Setelah terjadi penurunan target penumpang, seharusnya pihak Dishub cepat melakukan evaluasi dan penyelesaian jalan keluarnya. Target pencapaian penumpang atau Load factor ini sangat dipengaruhi oleh keberadaan penempatan jalur atau koridornya dan letak haltenya yang sesuai dengan kebutuhan pengguna busway? Faktor penting lain yang mempengaruhi pencapaian target penumpang ini adalah Head Way (intensitas armada) yang cepat, pengadaan Park and Ride serta angkutan Feeder (armada pengumpan) yang disesuaikan kebutuhan pengguna. Faktor-faktor penting inilah yang seharusnya diperbaiki atau dibangun agar pengguna dapat mengakses busway sehingga target penumpang dapat dicapai pada angka yang rasional. Artinya Dishub jangan terburu-buru menyimpulkan dan menaikkan tarif busway.

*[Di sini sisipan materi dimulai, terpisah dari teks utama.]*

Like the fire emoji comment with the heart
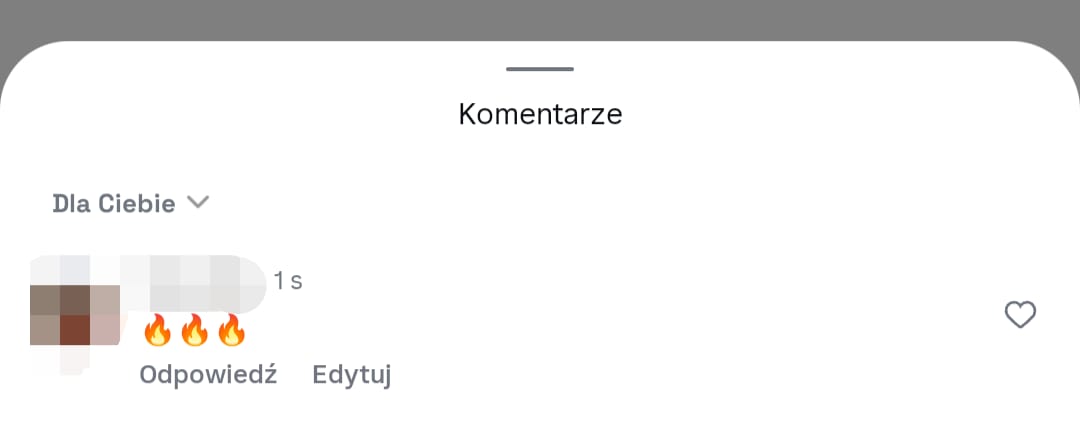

Solusi yang tepat dilakukan oleh Dishub untuk menaikkan target penumpang adalah dengan membuat program-program yang berhubungan bagi peningkatan akses pengguna sebagai penumpang. Misalnya saja dengan membangun koridor, halte serta peningkatan intensitas armada (Head Way) yang sesuai dengan kebutuhan penggunanya. Juga membangun system Feeder yang hingga saat ini tidak satu pun koridor busway Transjakarta memilikinya. Selain itu juga sebenarnya masih banyak ruang usaha yang dapat dilakukan pihak Dishub untuk menambah penghasilan dalam pengelolaan busway. Kalo saja Dishub kreatif maka akan mengolah ruang-ruang di halte atau di armada Transjakarta sebagai ruang iklan yang menarik serta berharga ekonomis.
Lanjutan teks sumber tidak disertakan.